A GEOMORPHIC PROCESS-BASED APPROACH TO DELINEATE DEBRIS FLOW ACTIVITY

Debris flows are the most prevalent and destructive mass wasting type in the southern Appalachians yet the recent identification of a debris flow topographic signature has not been incorporated into landslide inventories. A scaling transition in log-log plots of drainage area versus local channel slope that can be created from a digital elevation model provides the downstream limit of debris flow activity (A_df). Using a lidar-derived digital elevation model, we have determined an A_df range of 6 to 35 km² in the Oconaluftee River basin in the Great Smoky Mountains National Park (GSMNP) region of the southern Appalachians. Lithologic erodibility contrasts, between Ocoee Supergroup metasedimentary rocks and Grenville gneiss, induce site specific spatial variability to A_df. This diversity yields a study area that is well suited to test an application of this parameter.

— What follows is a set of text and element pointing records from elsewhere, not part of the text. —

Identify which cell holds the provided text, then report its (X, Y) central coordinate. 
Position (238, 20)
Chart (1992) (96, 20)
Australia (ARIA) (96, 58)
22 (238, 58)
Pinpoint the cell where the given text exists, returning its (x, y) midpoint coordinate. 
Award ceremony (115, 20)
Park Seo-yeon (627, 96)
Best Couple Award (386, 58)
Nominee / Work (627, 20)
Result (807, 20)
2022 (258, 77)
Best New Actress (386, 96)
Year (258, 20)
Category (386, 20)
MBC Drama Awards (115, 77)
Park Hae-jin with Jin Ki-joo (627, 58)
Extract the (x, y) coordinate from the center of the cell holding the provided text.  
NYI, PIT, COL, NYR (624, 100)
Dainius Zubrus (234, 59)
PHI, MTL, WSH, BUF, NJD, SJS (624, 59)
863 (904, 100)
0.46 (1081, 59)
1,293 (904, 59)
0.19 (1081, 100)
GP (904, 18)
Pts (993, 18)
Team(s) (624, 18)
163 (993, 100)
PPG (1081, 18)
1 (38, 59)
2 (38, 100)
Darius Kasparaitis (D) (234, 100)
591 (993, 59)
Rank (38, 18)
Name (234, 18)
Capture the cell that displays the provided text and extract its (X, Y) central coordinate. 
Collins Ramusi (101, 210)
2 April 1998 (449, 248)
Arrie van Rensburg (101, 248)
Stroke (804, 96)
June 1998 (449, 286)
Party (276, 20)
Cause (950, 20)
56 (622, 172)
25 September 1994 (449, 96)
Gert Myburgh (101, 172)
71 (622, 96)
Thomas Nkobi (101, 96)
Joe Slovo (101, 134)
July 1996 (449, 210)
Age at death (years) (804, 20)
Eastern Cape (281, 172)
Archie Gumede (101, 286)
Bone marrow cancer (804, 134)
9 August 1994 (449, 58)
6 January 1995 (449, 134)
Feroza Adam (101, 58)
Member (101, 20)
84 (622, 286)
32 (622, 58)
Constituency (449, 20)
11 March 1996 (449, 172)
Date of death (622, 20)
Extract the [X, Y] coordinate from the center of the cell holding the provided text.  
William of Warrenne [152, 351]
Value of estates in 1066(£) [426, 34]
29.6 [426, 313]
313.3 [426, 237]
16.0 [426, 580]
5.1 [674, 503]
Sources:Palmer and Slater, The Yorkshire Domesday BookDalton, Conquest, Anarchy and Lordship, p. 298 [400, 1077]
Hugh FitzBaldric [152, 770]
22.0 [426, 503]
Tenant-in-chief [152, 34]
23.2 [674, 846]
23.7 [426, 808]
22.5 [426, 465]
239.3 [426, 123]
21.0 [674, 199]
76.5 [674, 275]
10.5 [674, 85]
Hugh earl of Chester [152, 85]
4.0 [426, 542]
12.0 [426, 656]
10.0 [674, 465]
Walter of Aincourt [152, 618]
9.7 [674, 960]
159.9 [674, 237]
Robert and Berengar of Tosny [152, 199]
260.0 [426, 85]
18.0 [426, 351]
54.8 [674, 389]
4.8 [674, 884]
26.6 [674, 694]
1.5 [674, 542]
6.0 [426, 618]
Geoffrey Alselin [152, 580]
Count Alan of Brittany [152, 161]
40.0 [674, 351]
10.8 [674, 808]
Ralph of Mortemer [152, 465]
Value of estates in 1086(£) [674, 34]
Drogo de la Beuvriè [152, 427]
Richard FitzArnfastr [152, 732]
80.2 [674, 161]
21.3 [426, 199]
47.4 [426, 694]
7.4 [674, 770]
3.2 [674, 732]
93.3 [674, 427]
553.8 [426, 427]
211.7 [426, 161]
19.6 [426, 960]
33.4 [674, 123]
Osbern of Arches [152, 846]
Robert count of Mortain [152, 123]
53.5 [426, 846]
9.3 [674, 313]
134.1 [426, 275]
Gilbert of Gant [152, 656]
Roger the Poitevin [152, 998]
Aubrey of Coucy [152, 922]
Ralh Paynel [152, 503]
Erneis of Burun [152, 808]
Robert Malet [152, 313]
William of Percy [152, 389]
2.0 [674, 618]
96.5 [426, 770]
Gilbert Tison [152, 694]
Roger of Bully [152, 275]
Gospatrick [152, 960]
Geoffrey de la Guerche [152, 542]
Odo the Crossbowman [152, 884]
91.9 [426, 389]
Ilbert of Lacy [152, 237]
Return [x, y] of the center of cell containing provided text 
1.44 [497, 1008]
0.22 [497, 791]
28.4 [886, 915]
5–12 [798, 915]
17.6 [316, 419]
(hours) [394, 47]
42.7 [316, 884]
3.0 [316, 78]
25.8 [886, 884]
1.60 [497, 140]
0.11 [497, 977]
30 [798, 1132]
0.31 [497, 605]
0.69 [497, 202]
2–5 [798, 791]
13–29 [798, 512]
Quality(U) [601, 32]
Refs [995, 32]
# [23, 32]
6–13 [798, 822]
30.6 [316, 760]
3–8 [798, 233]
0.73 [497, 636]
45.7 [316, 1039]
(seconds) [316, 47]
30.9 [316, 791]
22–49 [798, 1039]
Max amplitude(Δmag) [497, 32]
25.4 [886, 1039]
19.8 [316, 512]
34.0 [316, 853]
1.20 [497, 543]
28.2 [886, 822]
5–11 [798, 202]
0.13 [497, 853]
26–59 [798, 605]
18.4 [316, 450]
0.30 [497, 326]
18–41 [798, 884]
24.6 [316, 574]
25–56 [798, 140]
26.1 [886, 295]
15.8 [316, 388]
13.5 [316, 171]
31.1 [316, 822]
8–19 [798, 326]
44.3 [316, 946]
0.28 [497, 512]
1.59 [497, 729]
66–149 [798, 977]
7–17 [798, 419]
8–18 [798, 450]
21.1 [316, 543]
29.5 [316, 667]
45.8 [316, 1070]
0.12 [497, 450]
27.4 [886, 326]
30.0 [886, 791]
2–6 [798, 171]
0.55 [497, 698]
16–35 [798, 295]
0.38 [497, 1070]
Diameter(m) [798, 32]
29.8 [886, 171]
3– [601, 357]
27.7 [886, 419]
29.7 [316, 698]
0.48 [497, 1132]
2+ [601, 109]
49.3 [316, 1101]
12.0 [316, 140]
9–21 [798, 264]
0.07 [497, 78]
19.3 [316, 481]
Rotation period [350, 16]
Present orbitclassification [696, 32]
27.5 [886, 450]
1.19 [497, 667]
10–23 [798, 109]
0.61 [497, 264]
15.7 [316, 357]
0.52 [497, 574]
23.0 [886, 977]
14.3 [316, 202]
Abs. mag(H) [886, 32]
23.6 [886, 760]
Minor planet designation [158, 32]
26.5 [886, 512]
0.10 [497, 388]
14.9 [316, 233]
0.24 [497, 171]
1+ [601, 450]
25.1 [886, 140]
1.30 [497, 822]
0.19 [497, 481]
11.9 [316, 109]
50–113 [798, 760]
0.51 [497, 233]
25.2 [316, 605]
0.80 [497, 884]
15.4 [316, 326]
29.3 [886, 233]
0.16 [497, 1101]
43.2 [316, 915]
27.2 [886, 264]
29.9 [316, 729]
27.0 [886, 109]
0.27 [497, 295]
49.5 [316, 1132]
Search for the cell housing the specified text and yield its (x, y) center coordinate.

We present an inventory technique that limits a land classification algorithm to areas that are upstream from the topographic signature of debris flows in five streams in GSMNP. Two inventories were created to determine if this technique improves inventory efficacy: (1) the entire study area, and (2) areas that drain to debris flow-dominated channels. We use topographic derivatives and a vegetation index map created from an aerial photograph to classify debris flow and non-debris flow areas. Classification efficacy was improved by 12% when the inventory was limited to areas upstream of the transition to debris flow-dominated channels. This method allows a more focused approach to statistically characterize the land surface, which resulted in increased inventory accuracy across a landscape with an extensive and relatively well-documented debris flow history.